═══ Texte présenté

Trisomie et chaussettes dépareillées
BF : Lundi prochain, 21 mars, c’est la journée mondiale de la Trisomie 21. Une journée à laquelle nous pouvons tous participer de façon simple et originale.
« Portez fièrement des chaussettes dépareillées pour la journée mondiale de la trisomie 21 » . C’est l’invitation que lancent de nombreuses associations de personnes trisomiques chaque 21 mars, avec un succès croissant dans le monde entier. Il s’agit donc de mettre des chaussettes de couleurs différentes, si possible de photographier ainsi nos pieds asymétriques et colorés, et d’en poster la photo sur les réseaux sociaux. Une action qui vise à montrer notre goût pour la différence, et notre souhait que les personnes trisomiques soient plus visibles. Une mobilisation joyeuse, ludique, inclusive. L’initiative est sympathique, surtout en cette période un peu morose : ce 21 mars, les personnes trisomiques mettront indirectement un peu de couleur dans notre grisaille. Mais personnellement, j’aurais assez envie de choisir une chaussette lumineuse et une chaussette sombre pour ajouter un message au message.

══════

Consigne
Condensez sous forme de liste le paragraphe du texte qui commence par « Portez fièrement des chaussettes dépareillées » en gardant ses informations principales. Seul le texte doit servir de source.

═══ Extraits de données

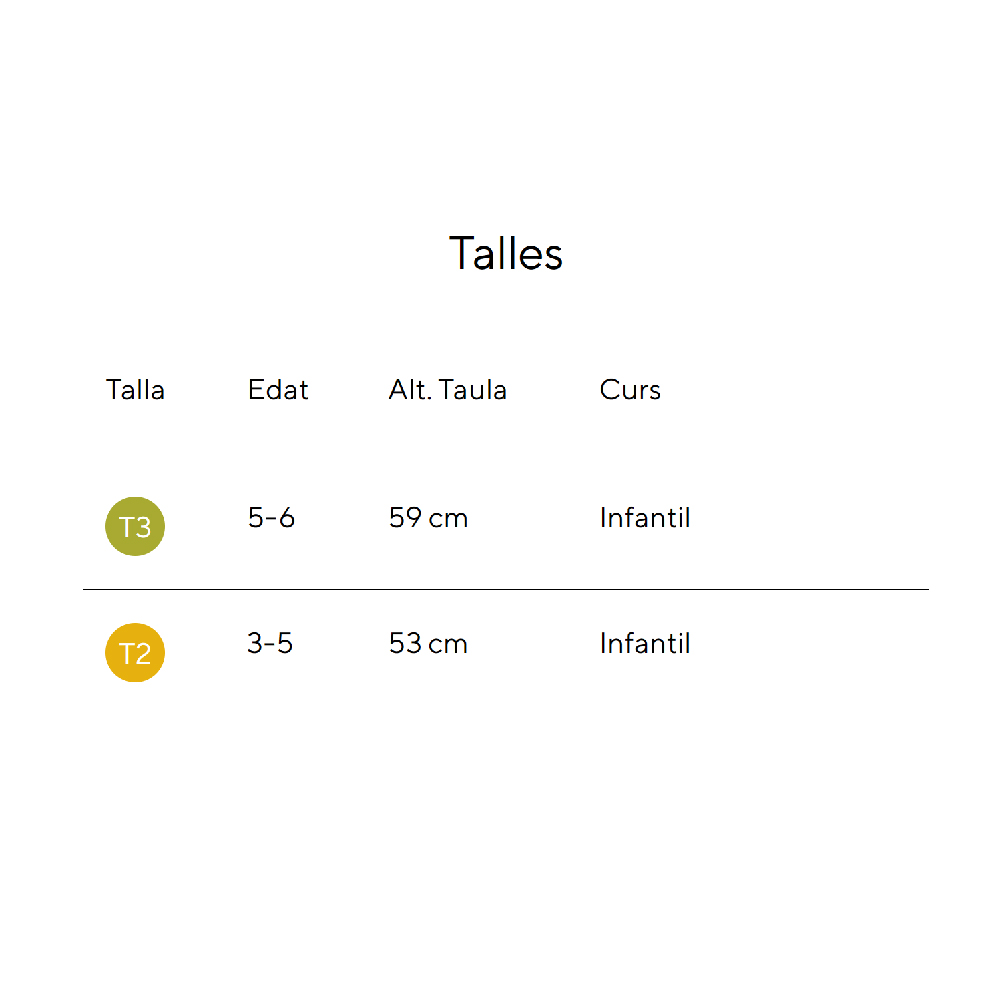Click the divider line between rows
The width and height of the screenshot is (1000, 1000).
(x=505, y=590)
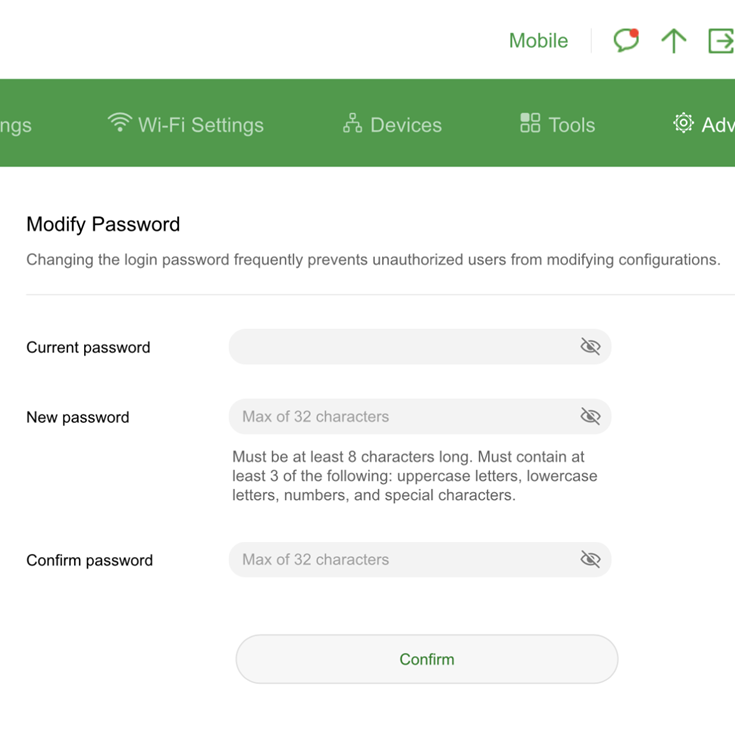Go to the Tools tab label
This screenshot has height=733, width=735.
572,125

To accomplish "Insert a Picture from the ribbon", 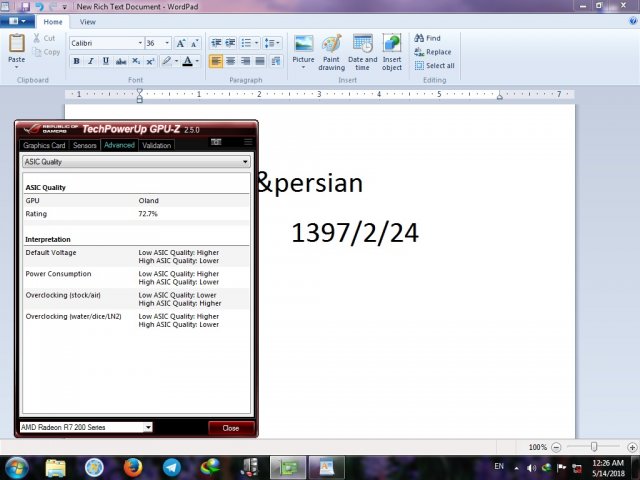I will point(303,44).
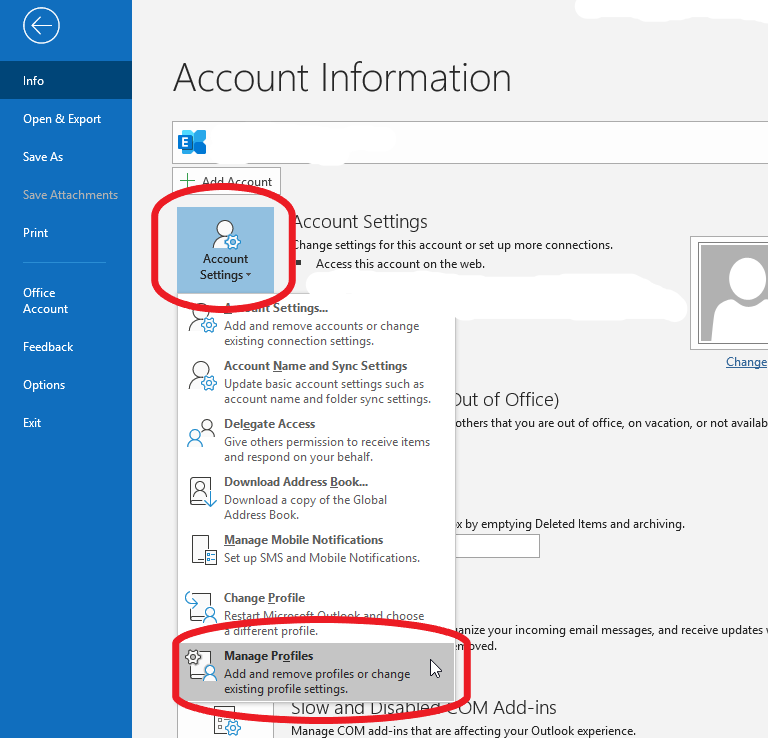The width and height of the screenshot is (768, 738).
Task: Click the Account Name and Sync Settings icon
Action: (203, 376)
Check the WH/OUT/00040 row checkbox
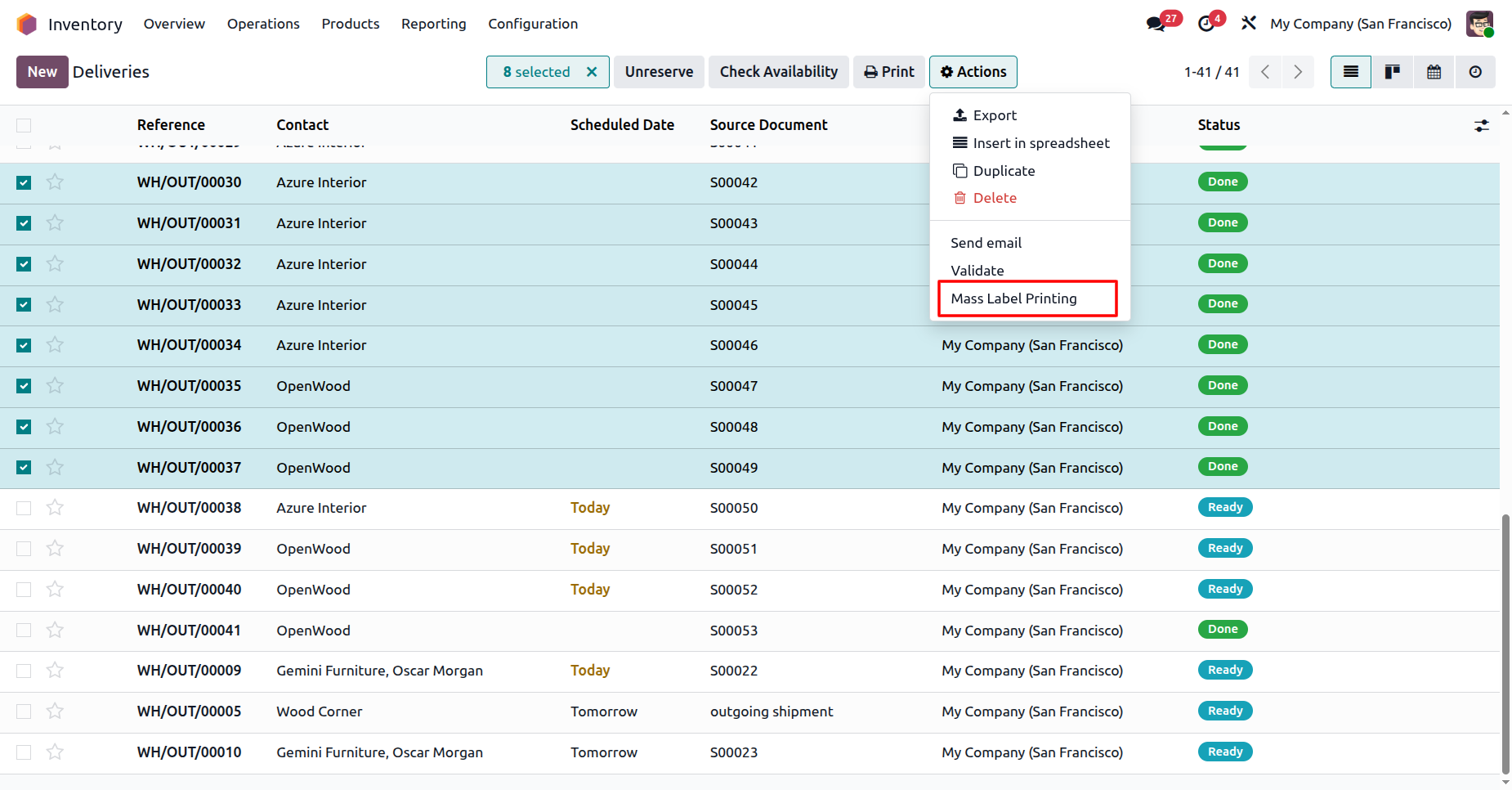The width and height of the screenshot is (1512, 790). click(24, 590)
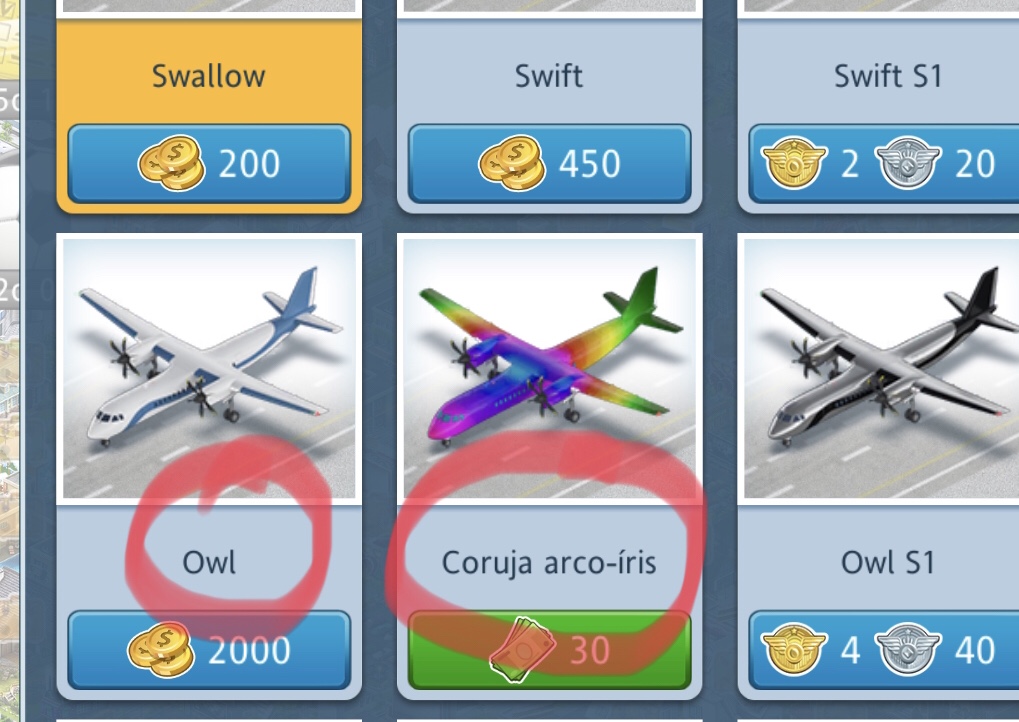This screenshot has height=722, width=1019.
Task: Tap the gold wings badge on Owl S1
Action: click(793, 649)
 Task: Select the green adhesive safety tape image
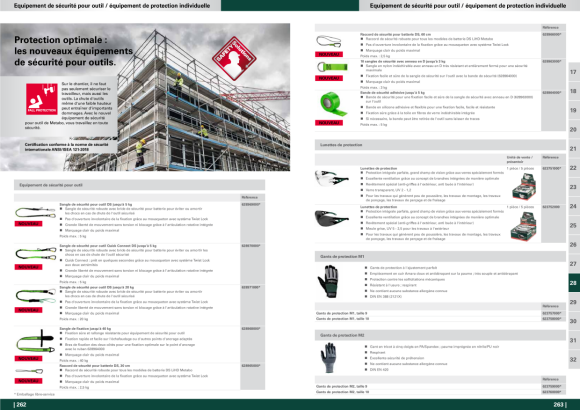tap(332, 104)
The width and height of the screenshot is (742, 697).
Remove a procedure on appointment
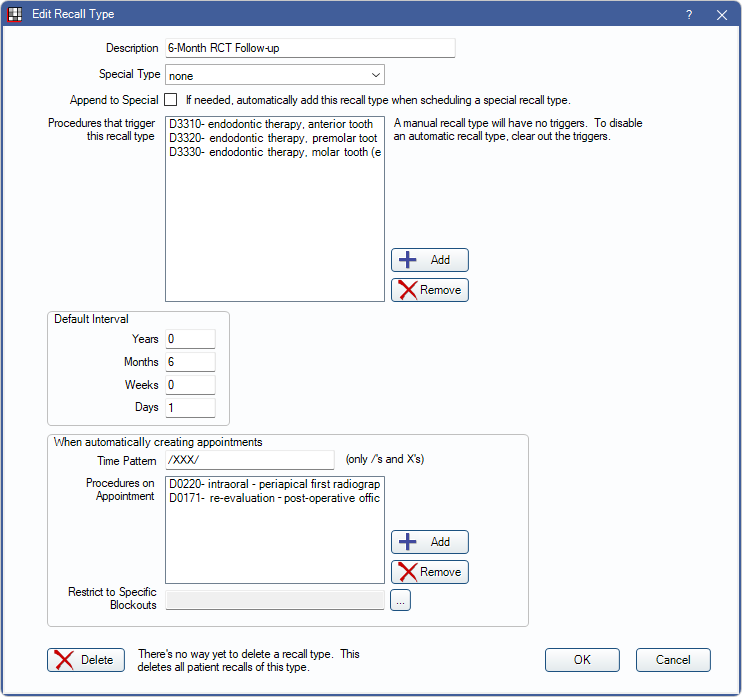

══════

Réponse rédigée
- Chaque 21 mars, de nombreuses associations de personnes trisomiques invitent à porter des chaussettes dépareillées pour la journée mondiale de la trisomie 21. L'initiative rencontre un succès croissant dans le monde entier.
- Le principe consiste à mettre des chaussettes de couleurs différentes, à photographier si possible ses pieds ainsi vêtus, puis à publier la photo sur les réseaux sociaux.
- L'action vise à montrer le goût pour la différence et le souhait que les personnes trisomiques soient plus visibles.
- C'est une mobilisation joyeuse, ludique et inclusive, jugée sympathique en cette période morose.
- Une idée personnelle est exprimée : associer une chaussette lumineuse et une chaussette sombre pour ajouter un message au message.